Golf on snail’s pace towards equality


I’d love to be able to write on International Women’s Day that golf has true equality. It doesn’t. It isn’t even close.


In fact, we’ve hardly moved an inch in the 30 years I’ve been writing about golf. No wonder Emma Ballard was so disillusioned on Twitter today. She wrote:

“Feeling a little disillusioned this #IWD I wrote the following as an undergrad 14 years ago (excuse the appalling grammar) when social media didn't really exist! At times it really does feel that we're moving at a snail's pace to get anywhere when it comes to #equality in golf.”

She’s right to feel disillusioned. Women account for approximately 13% of the total golf population in the British Isles. That number has been static for years. It may be much higher if our top clubs had embraced equality much earlier rather than keeping women out for so long.

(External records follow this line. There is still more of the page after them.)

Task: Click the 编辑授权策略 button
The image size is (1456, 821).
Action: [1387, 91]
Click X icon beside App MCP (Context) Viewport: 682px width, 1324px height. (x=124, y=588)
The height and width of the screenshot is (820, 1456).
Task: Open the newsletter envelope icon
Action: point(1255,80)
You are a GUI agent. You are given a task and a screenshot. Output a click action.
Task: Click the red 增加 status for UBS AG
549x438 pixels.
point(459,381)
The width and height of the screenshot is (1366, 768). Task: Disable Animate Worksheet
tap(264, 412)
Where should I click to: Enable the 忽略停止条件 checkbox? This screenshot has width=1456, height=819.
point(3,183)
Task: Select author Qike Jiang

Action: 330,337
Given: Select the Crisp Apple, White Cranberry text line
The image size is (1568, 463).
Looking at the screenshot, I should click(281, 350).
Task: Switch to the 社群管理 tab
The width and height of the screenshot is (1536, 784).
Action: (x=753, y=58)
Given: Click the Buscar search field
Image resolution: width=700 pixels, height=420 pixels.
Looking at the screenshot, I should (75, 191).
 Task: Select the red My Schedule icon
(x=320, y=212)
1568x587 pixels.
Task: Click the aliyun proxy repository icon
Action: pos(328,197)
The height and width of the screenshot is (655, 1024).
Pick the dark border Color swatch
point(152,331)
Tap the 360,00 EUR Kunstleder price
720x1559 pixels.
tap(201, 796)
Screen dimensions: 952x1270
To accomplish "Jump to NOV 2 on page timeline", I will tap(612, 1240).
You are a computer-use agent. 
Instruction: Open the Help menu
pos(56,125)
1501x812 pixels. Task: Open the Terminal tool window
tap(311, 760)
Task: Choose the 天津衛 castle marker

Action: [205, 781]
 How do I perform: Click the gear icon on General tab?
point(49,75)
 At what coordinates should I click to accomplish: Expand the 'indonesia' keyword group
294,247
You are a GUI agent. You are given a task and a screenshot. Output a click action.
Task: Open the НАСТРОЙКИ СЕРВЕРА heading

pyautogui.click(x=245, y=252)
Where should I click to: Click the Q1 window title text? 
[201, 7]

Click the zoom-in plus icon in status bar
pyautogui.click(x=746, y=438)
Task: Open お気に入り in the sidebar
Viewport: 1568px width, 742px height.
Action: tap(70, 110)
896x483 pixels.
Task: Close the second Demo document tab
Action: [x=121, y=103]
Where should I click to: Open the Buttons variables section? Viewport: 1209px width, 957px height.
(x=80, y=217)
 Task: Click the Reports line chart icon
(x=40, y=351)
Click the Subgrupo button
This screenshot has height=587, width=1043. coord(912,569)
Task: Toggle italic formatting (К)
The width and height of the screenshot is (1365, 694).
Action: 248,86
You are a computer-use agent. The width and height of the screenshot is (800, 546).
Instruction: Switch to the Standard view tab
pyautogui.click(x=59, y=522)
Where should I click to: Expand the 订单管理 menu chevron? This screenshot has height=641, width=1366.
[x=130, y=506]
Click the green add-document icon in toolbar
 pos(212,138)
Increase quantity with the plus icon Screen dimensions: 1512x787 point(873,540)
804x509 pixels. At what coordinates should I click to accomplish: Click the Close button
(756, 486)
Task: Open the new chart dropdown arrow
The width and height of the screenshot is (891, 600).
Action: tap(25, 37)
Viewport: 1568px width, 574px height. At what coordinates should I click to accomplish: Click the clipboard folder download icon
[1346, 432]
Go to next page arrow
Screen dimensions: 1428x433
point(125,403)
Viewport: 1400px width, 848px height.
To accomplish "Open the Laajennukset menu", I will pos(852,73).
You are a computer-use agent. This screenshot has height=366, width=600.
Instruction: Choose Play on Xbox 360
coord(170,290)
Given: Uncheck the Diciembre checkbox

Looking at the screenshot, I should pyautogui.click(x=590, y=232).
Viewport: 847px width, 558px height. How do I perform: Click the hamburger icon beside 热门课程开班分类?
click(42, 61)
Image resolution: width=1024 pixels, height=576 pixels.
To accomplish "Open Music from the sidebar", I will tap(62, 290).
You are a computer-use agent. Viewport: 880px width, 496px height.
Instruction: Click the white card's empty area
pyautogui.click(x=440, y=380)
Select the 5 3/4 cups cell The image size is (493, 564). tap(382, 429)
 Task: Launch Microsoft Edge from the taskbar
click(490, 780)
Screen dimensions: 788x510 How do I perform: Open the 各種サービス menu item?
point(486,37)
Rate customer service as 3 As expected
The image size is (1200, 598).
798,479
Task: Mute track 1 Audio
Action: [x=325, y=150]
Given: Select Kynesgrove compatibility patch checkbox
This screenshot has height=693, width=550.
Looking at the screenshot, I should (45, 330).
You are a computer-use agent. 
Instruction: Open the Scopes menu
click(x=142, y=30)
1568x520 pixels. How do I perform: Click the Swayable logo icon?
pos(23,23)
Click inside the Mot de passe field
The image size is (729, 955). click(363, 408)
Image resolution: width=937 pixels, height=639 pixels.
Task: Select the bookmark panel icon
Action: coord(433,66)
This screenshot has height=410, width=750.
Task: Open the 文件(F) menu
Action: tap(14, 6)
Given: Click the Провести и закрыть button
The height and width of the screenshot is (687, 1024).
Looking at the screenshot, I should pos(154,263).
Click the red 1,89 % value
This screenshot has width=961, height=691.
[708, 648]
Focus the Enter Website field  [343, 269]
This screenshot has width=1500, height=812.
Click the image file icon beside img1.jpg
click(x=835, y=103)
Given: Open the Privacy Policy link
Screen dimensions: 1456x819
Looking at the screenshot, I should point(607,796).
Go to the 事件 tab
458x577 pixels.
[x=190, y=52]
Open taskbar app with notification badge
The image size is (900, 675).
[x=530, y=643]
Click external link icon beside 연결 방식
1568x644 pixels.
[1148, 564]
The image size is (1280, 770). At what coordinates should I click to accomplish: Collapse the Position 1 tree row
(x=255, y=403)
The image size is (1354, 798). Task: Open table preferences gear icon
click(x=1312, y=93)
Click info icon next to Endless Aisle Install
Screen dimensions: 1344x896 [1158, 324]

The Royal & Ancient, the world’s most influential club, only voted to admit women members in 2014 after 260 years of existence. Open Championship host clubs Royal St George’s, Royal Troon and the Honourable Company of Edinburgh golfers were forced to follow. Troon still hasn’t admitted women but is in the process of doing so. (Why the wait?) The Honourable Company needed a second vote to enable women to join. If that doesn’t call into question the “Honourable” tag, then I don’t know what does.


It’s a blight on our game that it took so long for our tops clubs to recognise the other half of the population. Giles Morgan deserves a lot of credit for forcing them to see the light.

Morgan was HSBC’s Global head of Sport in 2014 when he spoke publicly about HSBC’s unease at being a patron of the Open Championship when the tournament was being taken to all-male clubs. Here’s what he said:

“The R&A are clear that it's a very uneasy position for the bank. When you are showcasing one of the world's greatest tournaments it would be much more palatable if the events were played where there was not the sense of segregation.”
“We would like to see it get solved so we don't keep talking about it.”

I believe that marked a turning point for the game. The R&A quickly announced that its member club, the Royal & Ancient Golf Club, would admit women members and the dominoes began to follow. The other elite clubs fell into line, albeit they had to be dragged kicking and screaming.


Morgan’s intervention should never be forgotten.


As for prize money, well let’s just say we are millions of pounds from being even close to equality. The 2020 Ladies European Tour 24-tournament schedule is worth a record €18 million. That’s a pittance compared to a 45-event European Tour schedule worth nearly three times that.


Fellow Woburn Golf Club member Meghan McLaren is campaigning hard to right the above financial imbalance, and deserves credit for doing so. (Her regular blog is well worth a read for those who haven’t read it.) She’s not the first to campaign on this issue, and won’t be the last.


MacLaren like Ballard, Nicole Wheatley, Karen Harding in Australia, and many others deserve credit for campaigning hard for parity. The governing bodies would help their cause if they would pay women equal prize money for the tournaments they run.


The Open Championship will be worth in excess of $10.5 million this year compared to $4.5 million for the AIG Women’s British Open. The U.S. Women’s Open clocks in at $5.5 million against a $12.5 million purse for the U.S. Open. The PGA Championship is worth $11 million while the KPMG Women’s PGA Championship has a $4.3 million purse. The Masters is worth $11.5 million. There is no Women’s Masters.


Imagine the message it would send to our game if Augusta National instituted a women’s tournament and the above bodies offered equal prize money for their women’s events. If it can happen in tennis, why not golf?


Which of the four above organisations will take the plunge? If one does, the rest are sure to follow. Come on one of you, you know it’s the right thing to do.


I probably won’t be around 30 years from now. I hope I don’t have to wait that long to see golf become truly inclusive and fully equal.